Unificação dos movimentos é vital, diz François Houtart

Hugo Chávez, Evo Morales, Michelle Bachelet, Nestor Kirchner e Lula. O cenário eleitoral na América do Sul suscita muitos questionamentos sobre os rumos políticos do continente. As mobilizações como os levantes indígenas na Bolí

“A ascensão de partidos mais a esquerda ao poder cria um nome panorama, mas não muda as relações de forças sociais”, avalia o diretor do Centro Tricontinental (Cetri), que esteve em Recife (PE) para participar do II Fórum Social Brasileiro. Para ele, as experiências do PT e do partido sandinista na Nicarágua são o reflexo desse cenário. “Eles se transformaram em partidos eleitoreiros. Fizeram alianças complicadas e perderam o ideal revolucionário”, afirmou.
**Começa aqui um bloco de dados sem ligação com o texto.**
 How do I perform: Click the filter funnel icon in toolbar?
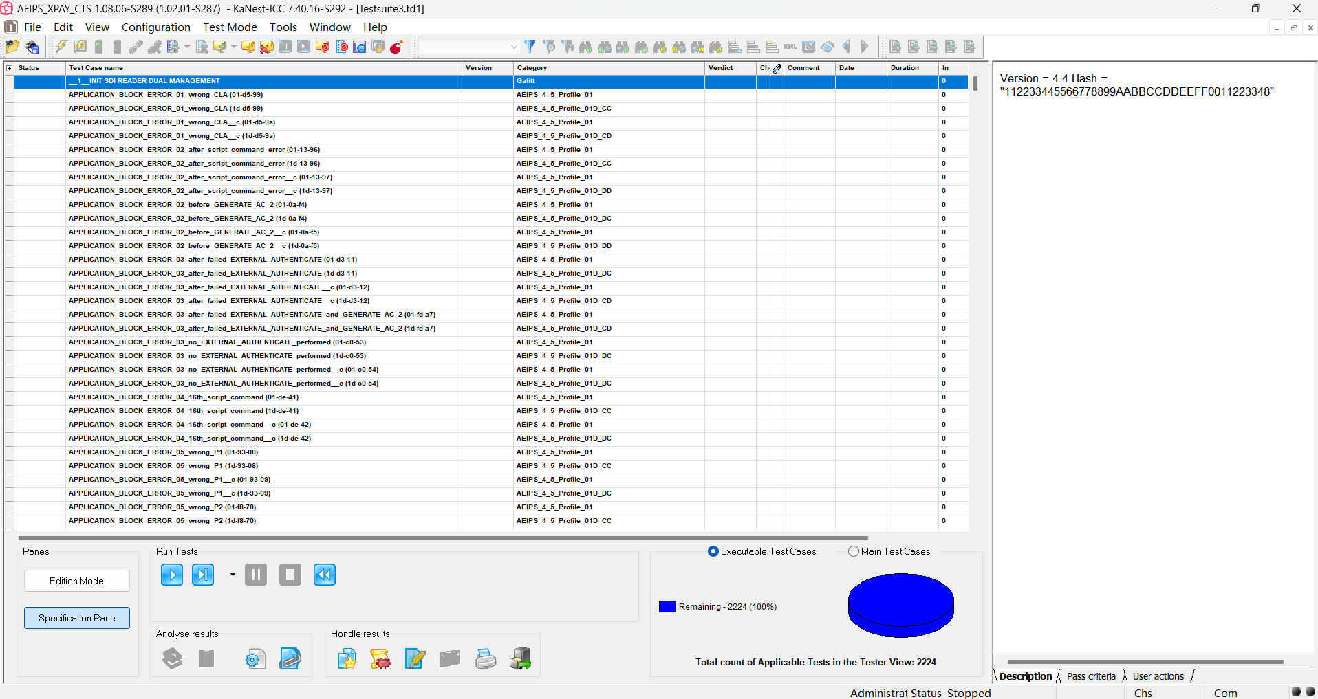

A solução para esse momento, em que os votos predominam sobre os objetivos dos partidos considerados de esquerda, seria trabalhar o campo político de forma plural e democrática. “Antes pensávamos em uma estrutura piramidal e autoritária, de apenas um partido. Mas hoje, para reconstruirmos o campo político precisamos de uma convergência das forças populares. Com a globalização, o sujeito histórico não é mais apenas o operário. Todos são afetados pela lei do capital e por instrumentos como a dívida externa: os camponeses, as mulheres, o ambiente”.
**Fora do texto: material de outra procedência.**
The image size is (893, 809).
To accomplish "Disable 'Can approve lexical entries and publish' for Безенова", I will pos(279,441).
Houtart vê na articulação entre os movimentos sociais e os diversos partidos políticos o caminho necessário a ser seguido. “Temos que ver o campo político não só como algo a ser dominado, mas a sua diversidade. Podemos ter em cada partido uma parte do programa apresentado pelas forças sociais. Na Europa, por exemplo, temos o Partido Comunista, o Partido Socialista e o Partido Verde. Em cada um deles estão personalidades vinculadas a algum movimento de base”. Para ele, as passeatas contra a Organização Mundial do Comércio, que tiveram início em Seattle (1999) e chegaram a Hong Kong (2005), apontam para a unificação dessa resistência. “De maneira consciente, percebemos que temos todos o mesmo adversário. Agora precisamos de uma coerência entre todos os atores para construir coletivamente um projeto ético, que seja a referência da dignidade fundamental dos seres humanos”.

Pontos de vista –
Segundo Houtart, depois da última edição do Fórum Social Mundial, que ocorreu simultaneamente em Caracas (Venezuela) e em Bamako (Mali), há uma mudança na percepção da importância do campo político para as relações sociais. “Claro que temos a influência de um pensamento negativo frente à política, como ocorre com os zapatistas, no México. Esses movimentos acham que é possível mudar a sociedade sem tomar o poder. Essa perspectiva é falsa”, disse. Houtart cita o processo de erradicação do analfabetismo na Venezuela, que só foi possível a partir da iniciativa do governo.

“Se vissem o poder não como o único instrumento de mudanças, tudo bem. Toda a ação dos movimentos sociais é um fator importante de mudança também. Hoje, com a perspectiva da democracia representativa se embasar exclusivamente nas eleições, isso é compreensível. Mas não é possível dizer que o setor político não é importante para mudar a sociedade”, concluiu.